A grandmother plagued by a huge swarm of bees for more than 24 hours while driving her car home from a nature reserve has spoken about the “incredible” ordeal.
Carol Howarth, 65, was amazed when a swarm of over 20,000 insects flew down onto her silver Mitsubishi Outlander, covering the back end of the vehicle.
A team of three beekeepers, a national park ranger and members of the public helped to capture and contain the swarm inside a cardboard box while Mrs Howarth was away from the car shopping.
A beekeeper attempts to move a swarm of bees enveloping a car in a busy town car park Credit: Tom Moses/Mercury Press. The incident happened shortly after she had parked her car in the town centre of Haverfordwest, West Wales, before going shopping at lunchtime on Sunday 22 May. Speaking about the incident on Tuesday, Mrs Howarth said she had “never seen anything like it.”
While she was away from the vehicle, thousands of bees descended on the boot of her car, causing many passers-by to stop and take pictures of the spectacle. Pembrokeshire Coast National Park ranger Tom Moses, 41, raised the alarm when he spotted the swarm on the car parked outside the Three Crowns pub in Haverfordwest.
Concerned that the insects might be destroyed with pesticide, Mr Moses contacted two members of Pembrokeshire Beekeepers’ Association, who came to help capture the swarm. “It was spectacular. I was driving through when I spotted the big brown splodge,” he said.
“A lot of people were really amazed by it, cars were slowing down and people were taking pictures of it.
“I was a little bit concerned, with it being in the middle of town outside a pub, that someone might do something stupid and get hurt or do something stupid and hurt the bees,” he said. “As I drove past I noticed this big brown splodge on the back of a car.
“I had seen swarms before settle on things like this but never one as large as this. It was quite a thing to see - certainly a ‘wow’ moment.
“I was really worried that someone could get hurt by them or that someone might damage them in their bid to clear the car so I stopped to help out.
“It is fair to say I had a sting in the tale - I was stung to my head, neck and the back of my ears. But I took some anti-histamines and they are not too bad now.” However, after returning to her car, Mrs Howarth drove home believing the problem had been resolved, only to discover on Monday morning that the swarm had followed her and were again covering the car.
She was then forced to contact the beekeepers for a second time, who finally managed to remove the swarm for good by 6pm.

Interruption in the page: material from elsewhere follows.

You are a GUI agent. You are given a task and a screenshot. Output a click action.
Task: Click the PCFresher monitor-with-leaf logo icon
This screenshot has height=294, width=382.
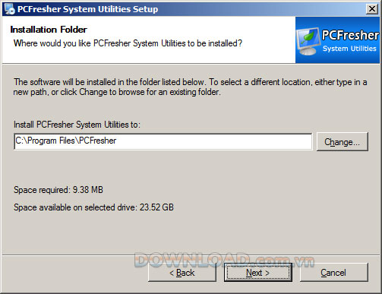tap(308, 42)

“One theory was that the queen was trapped in my car and the swarm were following,” Carol said. “But they couldn’t find the queen anywhere so I’ve no idea if that was right.
“Apparently bees can swarm at this time of the year and it is a very strong instinct for them to follow the queen.”
“I still don’t really understand why because they couldn’t see the queen anywhere. Perhaps they just like the heat of my car.”